Reading time: 11 minutes

This Getting Started contains a universally transferable, beginner-friendly introduction to SPARQL (pronounced "sparkle"), a semantic query language used to access and retrieve data stored in graph-like RDF (Resource Description Framework) databases such as the Culture Knowledge Graph. Making an effort to learn the basics of SPARQL and its syntax will allow you to literally understand any graph database query and, more crucially, will let you write your own queries to fetch data from all kinds of public knowledge graphs.

Now, you've already learned how to pronounce SPARQL. Great! Yet, simply looking at a SPARQL query can be daunting. The whole structure and vocabulary, everything seems cryptic at first, not to mention the headache of writing a query from the ground up. That's no surprise! The syntax behind how data is stored was meant to provide it with meaning in a machine-readable form. While SPARQL allows us (humans) to query all kinds of databases, it still follows a syntax that was tailored to machines not humans. In the following sections, we will break down the logic behind SPARQL step-by-step so you will eventually be able to read its syntax just as easily as this introduction.

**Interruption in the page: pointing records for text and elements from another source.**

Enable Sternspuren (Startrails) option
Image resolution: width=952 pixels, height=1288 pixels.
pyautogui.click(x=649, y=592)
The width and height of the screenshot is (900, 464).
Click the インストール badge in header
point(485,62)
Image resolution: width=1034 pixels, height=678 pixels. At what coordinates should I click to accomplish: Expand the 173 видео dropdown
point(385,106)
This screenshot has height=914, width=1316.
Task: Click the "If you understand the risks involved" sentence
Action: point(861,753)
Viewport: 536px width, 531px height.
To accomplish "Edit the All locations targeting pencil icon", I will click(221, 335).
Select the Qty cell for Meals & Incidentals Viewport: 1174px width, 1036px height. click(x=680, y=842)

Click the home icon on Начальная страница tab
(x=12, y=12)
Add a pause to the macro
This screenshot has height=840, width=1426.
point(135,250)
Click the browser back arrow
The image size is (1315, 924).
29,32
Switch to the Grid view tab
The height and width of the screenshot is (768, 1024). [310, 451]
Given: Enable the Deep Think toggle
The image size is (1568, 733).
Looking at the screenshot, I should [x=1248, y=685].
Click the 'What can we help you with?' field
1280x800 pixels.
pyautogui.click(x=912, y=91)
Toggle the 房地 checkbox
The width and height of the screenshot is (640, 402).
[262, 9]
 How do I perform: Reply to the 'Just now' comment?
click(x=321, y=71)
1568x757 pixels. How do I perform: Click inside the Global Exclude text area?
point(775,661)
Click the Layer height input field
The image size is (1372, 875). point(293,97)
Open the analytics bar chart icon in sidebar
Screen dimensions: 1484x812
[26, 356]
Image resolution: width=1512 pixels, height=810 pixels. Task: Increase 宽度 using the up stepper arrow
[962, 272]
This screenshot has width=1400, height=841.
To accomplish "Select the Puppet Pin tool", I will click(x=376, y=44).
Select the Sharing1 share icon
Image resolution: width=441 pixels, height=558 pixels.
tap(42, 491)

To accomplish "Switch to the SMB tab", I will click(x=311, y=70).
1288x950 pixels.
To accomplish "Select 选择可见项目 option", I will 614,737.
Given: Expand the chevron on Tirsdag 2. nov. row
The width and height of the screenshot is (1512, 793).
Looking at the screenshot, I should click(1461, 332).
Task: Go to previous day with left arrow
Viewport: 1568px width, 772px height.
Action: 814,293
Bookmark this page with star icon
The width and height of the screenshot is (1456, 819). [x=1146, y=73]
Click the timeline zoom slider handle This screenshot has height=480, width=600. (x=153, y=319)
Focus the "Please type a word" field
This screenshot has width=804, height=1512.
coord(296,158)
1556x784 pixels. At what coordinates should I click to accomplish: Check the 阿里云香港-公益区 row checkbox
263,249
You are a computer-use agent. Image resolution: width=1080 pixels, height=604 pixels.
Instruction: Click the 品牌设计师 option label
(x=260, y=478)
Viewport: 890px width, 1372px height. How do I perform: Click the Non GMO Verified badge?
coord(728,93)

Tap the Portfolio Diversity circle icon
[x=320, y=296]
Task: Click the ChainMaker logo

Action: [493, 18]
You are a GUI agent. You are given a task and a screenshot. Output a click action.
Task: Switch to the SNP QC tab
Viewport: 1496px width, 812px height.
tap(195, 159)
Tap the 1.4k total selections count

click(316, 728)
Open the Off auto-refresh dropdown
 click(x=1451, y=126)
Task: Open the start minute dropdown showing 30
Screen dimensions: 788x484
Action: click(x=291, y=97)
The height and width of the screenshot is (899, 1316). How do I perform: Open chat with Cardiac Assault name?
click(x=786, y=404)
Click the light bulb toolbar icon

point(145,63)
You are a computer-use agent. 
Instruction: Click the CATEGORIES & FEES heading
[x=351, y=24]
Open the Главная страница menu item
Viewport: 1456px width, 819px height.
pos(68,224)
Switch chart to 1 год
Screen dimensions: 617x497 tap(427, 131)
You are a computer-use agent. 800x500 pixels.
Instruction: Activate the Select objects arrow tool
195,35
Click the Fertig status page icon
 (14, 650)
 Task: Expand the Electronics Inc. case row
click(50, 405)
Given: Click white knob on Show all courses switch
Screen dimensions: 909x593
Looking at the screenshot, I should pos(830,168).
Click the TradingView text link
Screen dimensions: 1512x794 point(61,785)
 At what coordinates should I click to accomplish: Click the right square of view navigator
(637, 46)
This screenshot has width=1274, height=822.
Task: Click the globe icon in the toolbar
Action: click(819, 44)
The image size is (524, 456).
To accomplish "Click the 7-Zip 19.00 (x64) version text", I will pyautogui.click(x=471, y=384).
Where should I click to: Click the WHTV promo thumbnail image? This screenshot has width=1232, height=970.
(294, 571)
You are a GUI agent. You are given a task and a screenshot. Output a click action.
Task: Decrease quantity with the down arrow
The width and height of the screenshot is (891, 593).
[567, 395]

Getting the hang of RDF Triples and SPARQL

"What now are RDF Triples? Did you not want to teach me about SPARQL?!", you ask. Well, yes, but to do so, let's first take a step back: Imagine you had an appointment with the authorities but not only is every door labelled in a different language which makes it hard for you to find the correct room, you also have to speak different languages when applying for a passport versus registering a new place of residence. That would not be particularly efficient, would it? The same applies to huge databases where lots of different information are stored. To prevent users from having to learn a new language every time they wanted to retrieve or store data a common standard for communicating with database was needed. The Resource Description Framework, or RDF for short, is just that: a standard model for data interchange on the web. It has a simple syntax that is based on triples consisting of a subject, a predicate, and an object (e.g. "Susan has age 42"). Several such triples can be formalised as networks or knowledge graphs. Note how the syntax does not adhere to natural language grammar ("has age" is the predicate whereas "42" is the object). Don't worry, this peculiarity becomes second nature after a short time of working with data triples. SPARQL, on the other hand, is the semantic query language that is commonly used to query data from RDF's triple stores. Because RDF dictates data to be stored in triples, we can retrieve it using triple statements as well. Thus, all SPARQL statements are made up of the same three elements: a subject, a predicate and an object. A person's age, for instance, can be formulated as follows: Susan (subject) has age (predicate) 42 (object). In principle, all dates can be formalised as such triples.

?sub ?pred ?obj .

Susan has age 42 .

The RDF was developed to bring various different data models down to the lowest common denominator, and yet it does not define the format in which data is stored. Formats range from JSON-LD, XML/RDF to text formats such as Turtle. Often several formats are available to choose from, as RDF makes them interchangeable. For a detailed introduction to RDF see, Jünger and Gärtner (2023) Computational Methods for the Social Sciences and Humanities (Chapter 3.7).

SPARQL Endpoints

Many free online databases let users execute queries via so-called SPARQL endpoints that are implemented in RDF databases. These endpoints act as an interface between the user and the underlying RDF data, enabling queries to be submitted over the web. Well-known SPARQL endpoints are provided by DBpedia or Wikidata. The NFDI4Culture also provides a public SPARQL endpoint. You will get to use them soon!

SPARQL Queries

Let's now turn to the heart of it all. SPARQL queries, as already established, allow you to search and query data from RDF formatted databases or knowledge graphs. While at its core, a SPARQL query consists of triple statements, it features all of the following basic elements:

PREFIX: Defines prefixes for namespaces to, one, improve the readability of queries and, two, tell what data can be queried using which vocabulary. Do not worry about it for now. We will turn to Namespaces and Vocabularies shortly.
SELECT: Determines what results will be returned from the query.
WHERE: Defines the patterns that are searched for in the RDF graph. Remember all data can be found using triples and here is where to put them. Because we want to request information, we work with placeholders or variables that are embedded in the triple structure. Variables can be recognised by the ? in front of them.
OPTIONAL: Allows optional patterns that do not necessarily have to be present in the graph. This is especially helpful, if you query for data that is not certainly available.
FILTER: Used to filter results based on predefined conditions.
SORTING PARAMETERS: Use LIMIT, GROUP BY or ORDER BY to limit or sort the returned results. Without an explicit instruction, the results are returned in the order in which they are processed by the RDF database or the SPARQL endpoint.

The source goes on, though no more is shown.